第4章は、本論文の主要部分である。この章では、第3章で説明されたSpin(10)ゲージ理論について、「a-最大化法」および電気磁気双対性を用いて解析している。ここではまず、Spin(10)ゲージ理論において、物質場の数を減らすに従って次々と演算子がデカップルしていく事が示され、これまでKutasovらの解析によってのみ知られていたこの性質がSpin(10)の場合にも当てはまり、一般的な性質であることを示唆していると指摘している。また演算子がデカップルしたときに何が起こっているかについて、電磁双対性を用いて考察が行われている。もとの双対な理論ペアと低エネルギーで等価な理論を与える別の双対ペアを考える事によって、元の理論では見えなかった新たなmassless自由度が低エネルギーで生じている事が明らかにされ、さらに補助場の方法を用いる事で、それが元の理論の枠内でもうまく説明出来る事が示されている。

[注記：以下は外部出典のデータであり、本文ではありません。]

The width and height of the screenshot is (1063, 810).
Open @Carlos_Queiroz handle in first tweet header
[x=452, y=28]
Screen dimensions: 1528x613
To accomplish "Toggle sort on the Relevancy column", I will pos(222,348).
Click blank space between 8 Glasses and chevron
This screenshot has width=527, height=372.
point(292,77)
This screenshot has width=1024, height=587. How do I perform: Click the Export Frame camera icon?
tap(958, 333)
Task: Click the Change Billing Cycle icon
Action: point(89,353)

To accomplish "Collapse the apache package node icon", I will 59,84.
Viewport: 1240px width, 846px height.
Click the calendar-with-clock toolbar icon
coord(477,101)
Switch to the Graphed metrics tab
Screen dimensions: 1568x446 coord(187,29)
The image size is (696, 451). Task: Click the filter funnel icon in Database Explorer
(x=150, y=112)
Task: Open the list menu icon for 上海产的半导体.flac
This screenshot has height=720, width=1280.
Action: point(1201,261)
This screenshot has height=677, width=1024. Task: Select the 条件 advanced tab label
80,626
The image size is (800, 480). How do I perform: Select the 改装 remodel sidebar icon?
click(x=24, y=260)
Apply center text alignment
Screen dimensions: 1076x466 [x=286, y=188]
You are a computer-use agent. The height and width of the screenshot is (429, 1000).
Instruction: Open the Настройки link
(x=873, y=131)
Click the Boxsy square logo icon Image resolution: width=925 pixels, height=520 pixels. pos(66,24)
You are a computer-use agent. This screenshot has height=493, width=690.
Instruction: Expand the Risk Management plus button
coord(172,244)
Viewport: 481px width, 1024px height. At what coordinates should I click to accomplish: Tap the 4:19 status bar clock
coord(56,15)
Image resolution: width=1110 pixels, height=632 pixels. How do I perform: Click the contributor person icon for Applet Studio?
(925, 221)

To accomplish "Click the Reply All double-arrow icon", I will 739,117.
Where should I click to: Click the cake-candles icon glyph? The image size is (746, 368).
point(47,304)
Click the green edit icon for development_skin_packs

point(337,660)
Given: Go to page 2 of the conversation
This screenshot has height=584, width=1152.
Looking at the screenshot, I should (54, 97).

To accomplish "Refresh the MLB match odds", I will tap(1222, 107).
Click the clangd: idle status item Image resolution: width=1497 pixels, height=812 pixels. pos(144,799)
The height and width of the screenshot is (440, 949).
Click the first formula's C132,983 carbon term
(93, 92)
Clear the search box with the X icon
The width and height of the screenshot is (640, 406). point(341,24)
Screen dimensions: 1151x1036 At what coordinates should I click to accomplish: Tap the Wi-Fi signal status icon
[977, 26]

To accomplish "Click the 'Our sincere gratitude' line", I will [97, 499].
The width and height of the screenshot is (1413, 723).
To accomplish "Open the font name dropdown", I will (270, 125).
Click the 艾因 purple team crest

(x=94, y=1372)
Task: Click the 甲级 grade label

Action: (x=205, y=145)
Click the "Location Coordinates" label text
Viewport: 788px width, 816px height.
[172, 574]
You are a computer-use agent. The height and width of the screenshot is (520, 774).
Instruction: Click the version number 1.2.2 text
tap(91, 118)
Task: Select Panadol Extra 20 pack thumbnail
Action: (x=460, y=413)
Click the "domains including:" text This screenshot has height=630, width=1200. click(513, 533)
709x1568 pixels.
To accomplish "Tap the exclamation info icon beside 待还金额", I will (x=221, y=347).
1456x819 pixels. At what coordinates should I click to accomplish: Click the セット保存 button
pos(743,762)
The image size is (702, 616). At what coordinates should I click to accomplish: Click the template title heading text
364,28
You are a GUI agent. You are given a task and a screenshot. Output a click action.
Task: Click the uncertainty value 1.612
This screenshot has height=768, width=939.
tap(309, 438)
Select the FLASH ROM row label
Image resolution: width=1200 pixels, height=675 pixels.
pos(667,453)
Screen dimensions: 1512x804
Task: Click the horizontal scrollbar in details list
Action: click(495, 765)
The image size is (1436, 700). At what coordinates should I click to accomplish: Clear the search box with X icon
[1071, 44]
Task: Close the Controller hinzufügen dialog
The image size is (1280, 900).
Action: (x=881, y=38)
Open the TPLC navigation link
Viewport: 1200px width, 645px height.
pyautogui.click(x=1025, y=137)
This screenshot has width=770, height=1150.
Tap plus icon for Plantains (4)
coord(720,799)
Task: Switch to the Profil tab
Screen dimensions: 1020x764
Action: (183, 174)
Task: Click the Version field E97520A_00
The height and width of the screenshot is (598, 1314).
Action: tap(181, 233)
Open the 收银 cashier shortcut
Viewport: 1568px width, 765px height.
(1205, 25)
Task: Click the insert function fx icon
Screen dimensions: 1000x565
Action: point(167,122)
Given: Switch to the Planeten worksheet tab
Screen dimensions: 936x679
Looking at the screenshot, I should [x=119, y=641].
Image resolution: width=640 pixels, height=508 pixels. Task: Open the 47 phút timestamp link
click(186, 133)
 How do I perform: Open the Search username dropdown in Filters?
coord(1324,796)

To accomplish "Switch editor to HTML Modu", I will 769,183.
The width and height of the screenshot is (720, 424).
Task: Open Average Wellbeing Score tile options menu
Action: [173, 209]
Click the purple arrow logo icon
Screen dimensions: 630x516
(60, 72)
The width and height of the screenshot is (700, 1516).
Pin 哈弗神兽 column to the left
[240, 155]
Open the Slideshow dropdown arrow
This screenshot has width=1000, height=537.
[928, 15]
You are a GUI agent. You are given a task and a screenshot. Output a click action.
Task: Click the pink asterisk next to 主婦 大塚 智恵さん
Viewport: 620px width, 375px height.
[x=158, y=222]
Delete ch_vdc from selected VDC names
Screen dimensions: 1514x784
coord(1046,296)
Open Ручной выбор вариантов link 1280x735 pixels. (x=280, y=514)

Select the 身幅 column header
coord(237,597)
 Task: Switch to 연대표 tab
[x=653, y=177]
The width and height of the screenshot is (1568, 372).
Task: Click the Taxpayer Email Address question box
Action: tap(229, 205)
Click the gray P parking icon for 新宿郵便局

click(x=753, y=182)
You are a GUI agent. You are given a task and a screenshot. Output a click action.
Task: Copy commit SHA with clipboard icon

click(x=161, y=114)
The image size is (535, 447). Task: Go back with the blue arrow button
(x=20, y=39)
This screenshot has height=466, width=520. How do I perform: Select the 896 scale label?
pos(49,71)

このように、「a-最大化法」を用いてSpin(10)ゲージ理論を解析し、また演算子のデカップリングについて電磁双対性を用いて理解を深めたのは世界でも初めてのことである。上記の結果は、4次元N=1ゲージ理論の相構造を理解する上で重要な研究成果と考えられる。第5章は、結論と議論にあてられている。またAppendixにおいては、本論文で最も複雑な解析を要求されるカイラルリングの導出について詳しく述べられている。

なお、本論文第4章およびAppendix は、川野輝彦、大河内豊、立川裕二との共同研究であるが、論文提出者が主体となって計算を完成したもので、論文提出者の寄与が十分であると判断する。

したがって、博士(理学)の学位を授与できると認める。